There were some other foreigners as well, although just four of us - or five, if you include mr. Nanbu. So, foreigners didn't flood the tatami, but there were nevertheless quite decent amount of nanbudoka. Especially the number of low grades seemed to be higher than on some earlier seminars, even though there were no separated training sessions for low grades - all adults trained together.
The subjects of training sessions excluded the so called old randories. We focused on nanbu sotai radories and of course on shihotai and nanbu katas. One night we also practiced seienchin.
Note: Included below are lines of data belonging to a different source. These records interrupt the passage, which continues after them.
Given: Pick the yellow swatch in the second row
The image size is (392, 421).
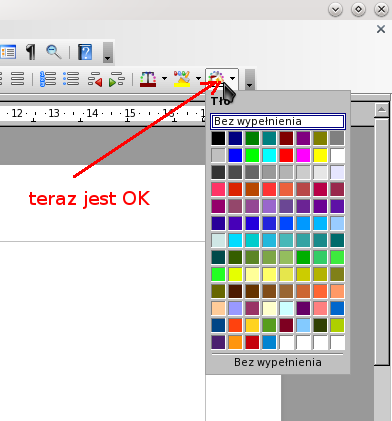Looking at the screenshot, I should pos(320,155).
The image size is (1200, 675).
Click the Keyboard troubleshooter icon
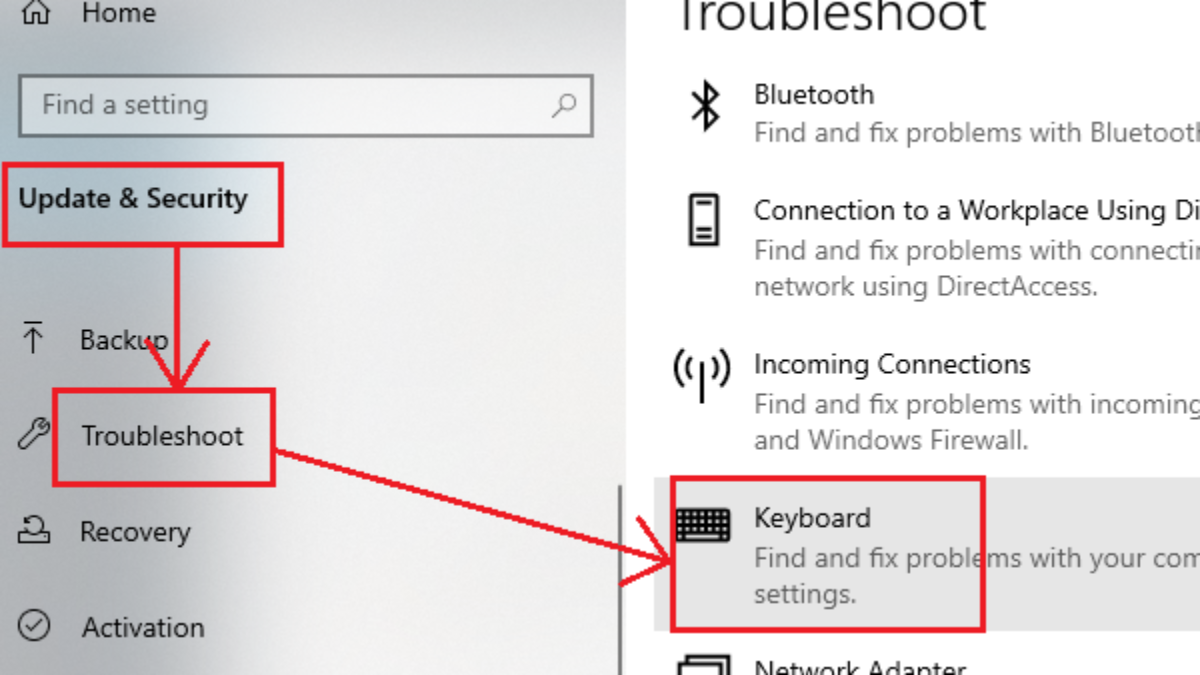[x=703, y=524]
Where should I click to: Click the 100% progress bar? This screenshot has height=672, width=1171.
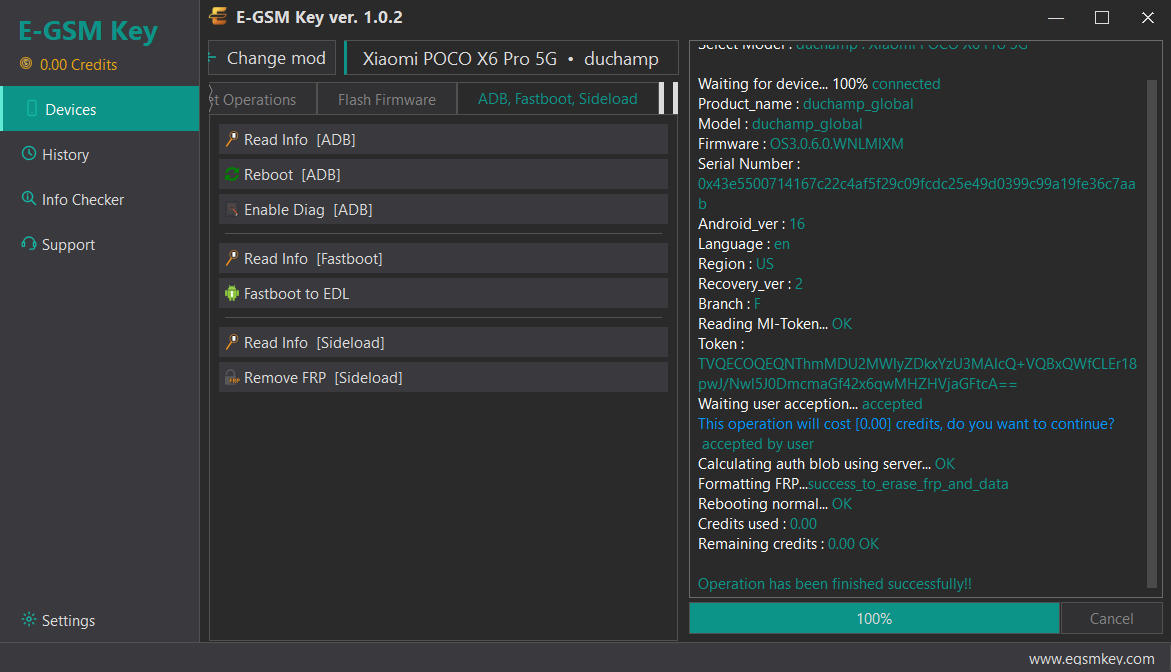874,618
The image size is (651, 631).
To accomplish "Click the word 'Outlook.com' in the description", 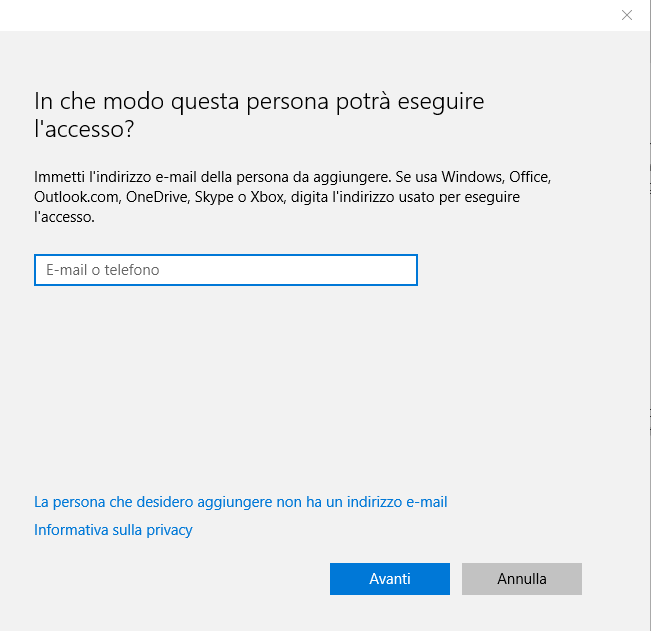I will [x=75, y=197].
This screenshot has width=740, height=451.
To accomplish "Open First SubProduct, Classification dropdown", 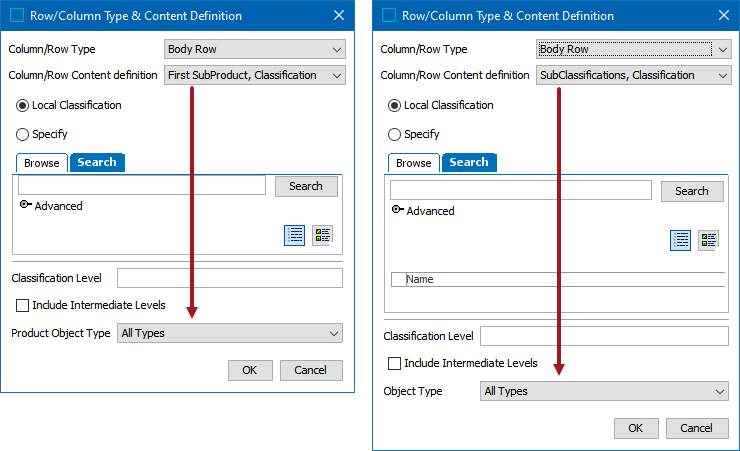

Although the seminar started "late" (on Thursday instead of Monday), we had also training sessions on Saturday. This made Saturday pretty busy day with all the trainings (kids and adults separatedly), grading exams and dinner party. Right before the grading exams there was Ove Guseviks shihan ceremony, before which Ove gave a demonstration which imitated a classic demonstration by Nanbu Doshu Soke decades ago.
Although my visit to Oslo was a lot shorter than on some previous years I still had time to look around and play tourist. I have to wonder were I found all that energy. When Sunday came - which was supposed to be my day of rest between Oslo and Skien seminars - I was still running around the city from morning to night. I felt great and there were interesting sights to be seen.